begin DATA PROVIDED

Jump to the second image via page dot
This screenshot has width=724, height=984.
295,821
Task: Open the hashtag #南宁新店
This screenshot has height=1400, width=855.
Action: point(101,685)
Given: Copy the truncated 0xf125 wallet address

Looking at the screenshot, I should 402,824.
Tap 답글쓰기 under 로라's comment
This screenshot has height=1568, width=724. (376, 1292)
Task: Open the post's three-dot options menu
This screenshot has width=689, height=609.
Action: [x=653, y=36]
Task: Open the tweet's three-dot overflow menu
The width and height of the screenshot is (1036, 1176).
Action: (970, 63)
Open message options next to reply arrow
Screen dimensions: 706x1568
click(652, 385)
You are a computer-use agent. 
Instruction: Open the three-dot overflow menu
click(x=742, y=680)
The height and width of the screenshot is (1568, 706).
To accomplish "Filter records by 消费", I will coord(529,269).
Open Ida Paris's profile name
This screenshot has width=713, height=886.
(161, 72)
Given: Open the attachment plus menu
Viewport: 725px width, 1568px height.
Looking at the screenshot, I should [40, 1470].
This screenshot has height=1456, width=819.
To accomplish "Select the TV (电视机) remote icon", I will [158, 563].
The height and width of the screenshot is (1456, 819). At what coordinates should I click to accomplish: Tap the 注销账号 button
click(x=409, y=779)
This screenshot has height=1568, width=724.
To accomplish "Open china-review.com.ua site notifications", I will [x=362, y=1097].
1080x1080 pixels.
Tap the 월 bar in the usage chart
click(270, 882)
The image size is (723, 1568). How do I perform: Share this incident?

end DATA PROVIDED

*DIRECTION*
Locate each line in the rows above that contains the word "three", and copy those lines.

*CORRECT ANSWER*
Task: Open the post's three-dot options menu
Task: Open the tweet's three-dot overflow menu
Instruction: Open the three-dot overflow menu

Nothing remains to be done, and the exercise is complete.